Sujet : "Peut-on douter de tout?"

 

 

Au fur et à mesure que l'on grandit et que l'on atteint un âge plus mur, on en vient à se poser des questions quant à ce que l'on a pu nous raconter les idées que l'on a reçues jusqu'alors. Alors progressivement on se met à douter.

On peut se demander alors si l'on peut douter de tout.

Nous commencerons par préciser le sens de la question, puis nous nous demanderons si l'on a la possibilité de tout remettre en question et s'il est bon de le faire.

 

 

 

La question, le fait de douter de tout, porte sur le doute radical, c'est-à-dire le rejet de toutes les vérités préétablies. Quant à la question, elle est de savoir si l'on peut le faire et si la possibilité peut se présenter de le faire, d'appliquer ce doute absolu, mais aussi s'il est légitime de le faire.

Cela laisse supposer que la notion de doute radical existe comme l'a définie Descartes, mais aussi que cela n'aille pas de soi de le faire.

Cette remise en question systématique de tout ce que l'on peut nous avoir dit et inculqué nous permettra de nous interroger sur les valeurs auxquelles on adhère, et ainsi nous libérer de nos préjugés, "de nous défaire de nos anciennes opinions, de commencer tout depuis les fondements" comme l'avance Descartes, dans la première des Méditations.

De là découle cette question : a-t-on la possibilité de tout remettre en question, de faire table rase de tout ce que nous tenons pour vrai, et si oui, est-il bon de le faire?

 

 

Le doute radical tel que l'a pratiqué Descartes correspond à "se défaire de ses anciennes opinions", en considérant que la moindre incertitude qui pourrait émaner d'une opinion suffirait à la rejeter. Par ailleurs la destruction des fondements entraînerait celle de leurs conséquences.

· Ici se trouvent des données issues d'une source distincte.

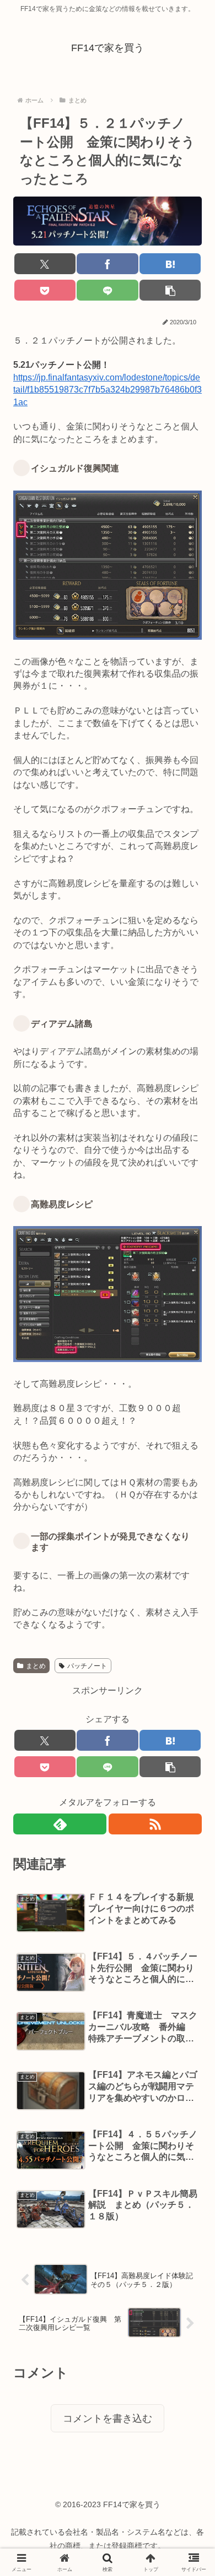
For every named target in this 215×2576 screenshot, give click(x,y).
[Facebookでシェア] (107, 263)
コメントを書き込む (107, 2418)
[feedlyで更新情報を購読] (59, 1823)
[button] (170, 290)
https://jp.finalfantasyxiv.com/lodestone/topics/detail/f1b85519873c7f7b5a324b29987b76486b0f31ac (107, 390)
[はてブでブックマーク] (170, 263)
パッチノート (87, 1666)
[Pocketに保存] (45, 290)
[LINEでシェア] (107, 290)
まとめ (36, 1666)
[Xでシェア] (45, 263)
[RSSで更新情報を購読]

Le doute radical peut porter tout d'abord sur ce que nous font croire nos sens, tels l'ouie, la vue, ... Nous considérons ainsi que les perceptions sensibles nous induisent en erreur, ne nous donnant qu'une vision fausse de ce que nous tenons pour la réalité. Ainsi les apparences peuvent être trompeuses, c'est le cas par exemple lorsque l'on se trouve dans le désert et où une oasis peut apparaître. Ce que voit nos yeux n'est pas la réalité puisqu'en fait il n'y a rien. Nous sommes donc trompés par notre vue. Platon a aussi mis en évidence cela avec le mythe de la Caverne. Ces hommes qui voyaient des ombres avaient été trompés en effet, ce qu'il voyaient n'était pas le réel. Ainsi ce qu'ils tenaient pour vrai n'était qu'apparence.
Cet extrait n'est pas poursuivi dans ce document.